Sunday, September 21, 2014

Je t'aime je t'aime (1968)

Second viewing; first seen on November 22, 2005

Title's literal translation: I Love You I Love You

A failed suicide agrees to be the subject in an experiment involving time travel. He is expected to go back one year, during one minute, but there are complications and he gets trapped in a succession of snippets of his past. The main focus is his relationship with a depressed woman, for whose death he feels somewhat responsible.

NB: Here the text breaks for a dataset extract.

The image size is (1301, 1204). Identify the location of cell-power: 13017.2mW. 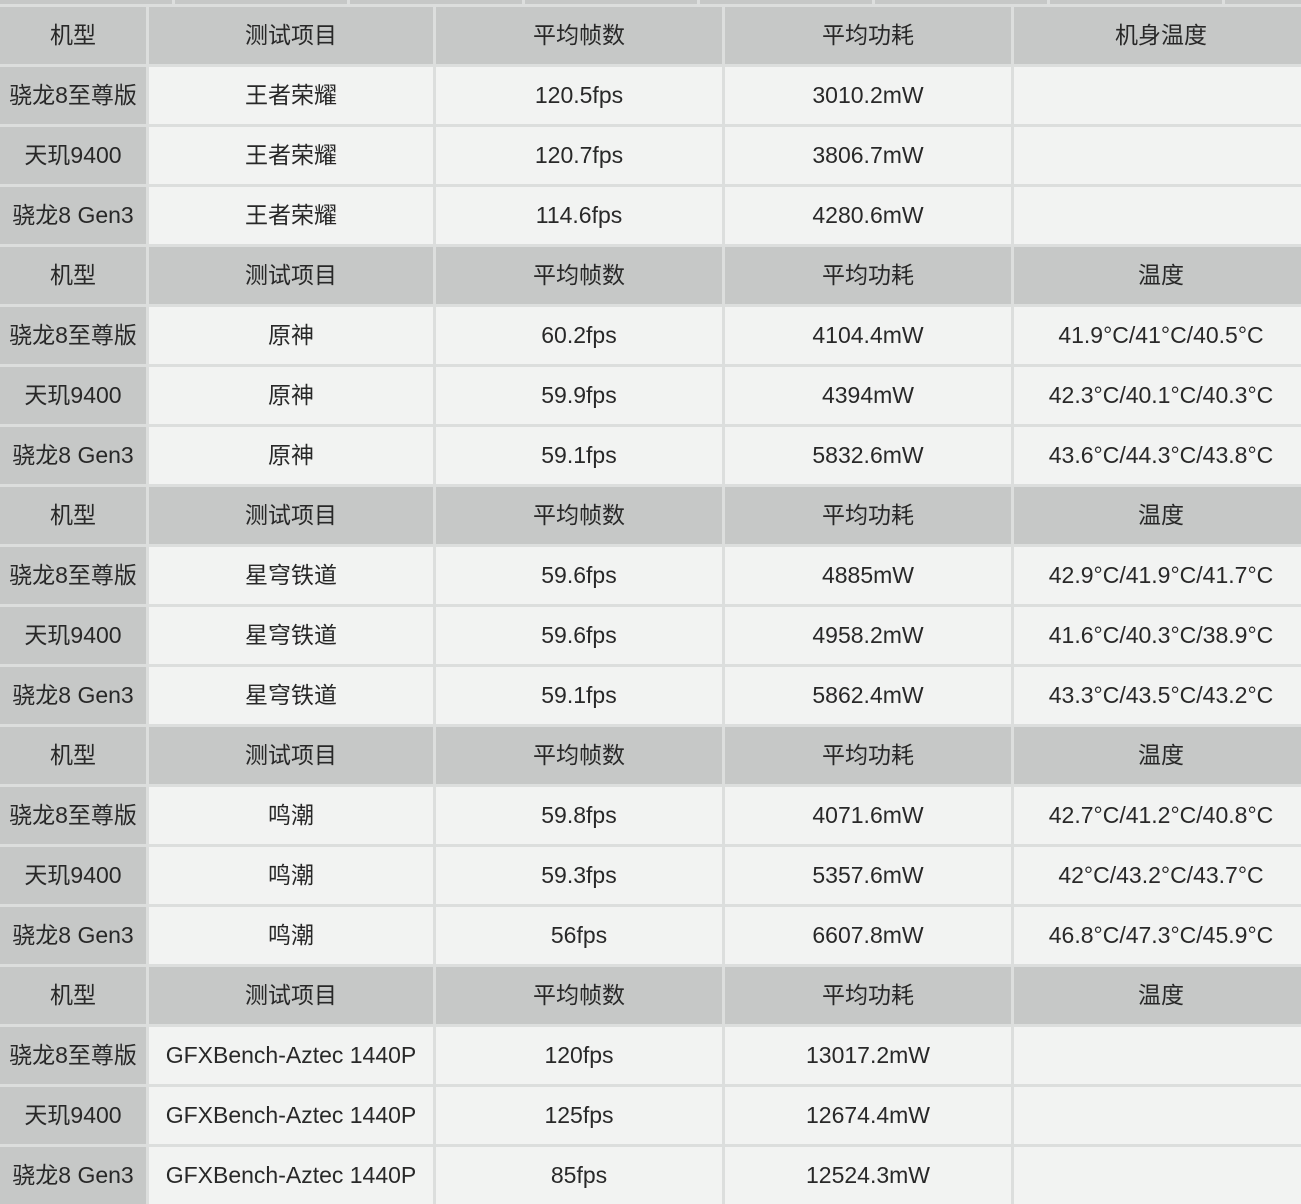
(868, 1056).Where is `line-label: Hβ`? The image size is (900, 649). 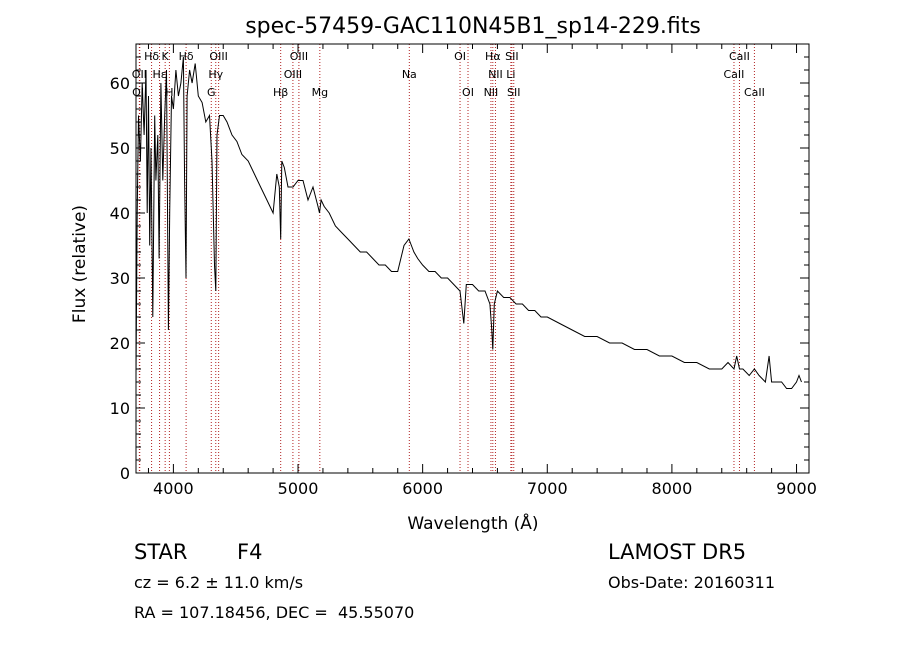
line-label: Hβ is located at coordinates (280, 92).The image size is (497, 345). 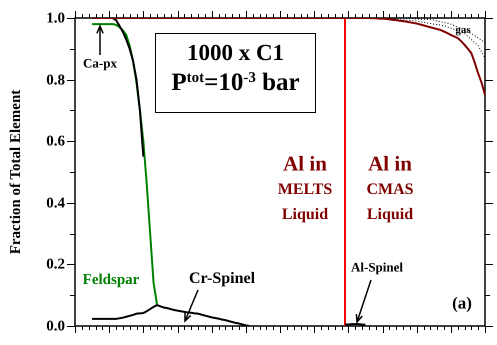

As any art form gets older, the tendency to self-reference is inevitable. You see, film is by itself a time machine; what we see here is an allegory of cinema, and of the modern ability to watch films repeatedly (like I just did). The kind of play with repetition in which this film engages is somewhat derivative from works such as the novel The Invention of Morel, by Adolfo Bioy Casares, and previous films from I Love You I Love You's director, especially Last Year in Marienbad, by Alain Robbe-Grillet. While not as bad as I first thought, I again failed to see what the big deal is with this film. Call me a conservative, but the formal apparatus was distracting and mostly perfunctory; a more direct exposition would perhaps have resulted in a better film, yet, alas, still not good enough, whence the need to worsen it so it could seem better to the impressionable ones. Anyway, it is curious as a sign of the times, and in the plotline too, with characters that reflect the post-modern age in its beginnings; and they surely hit a bull's eye with the casting of the female lead, judging from her biography.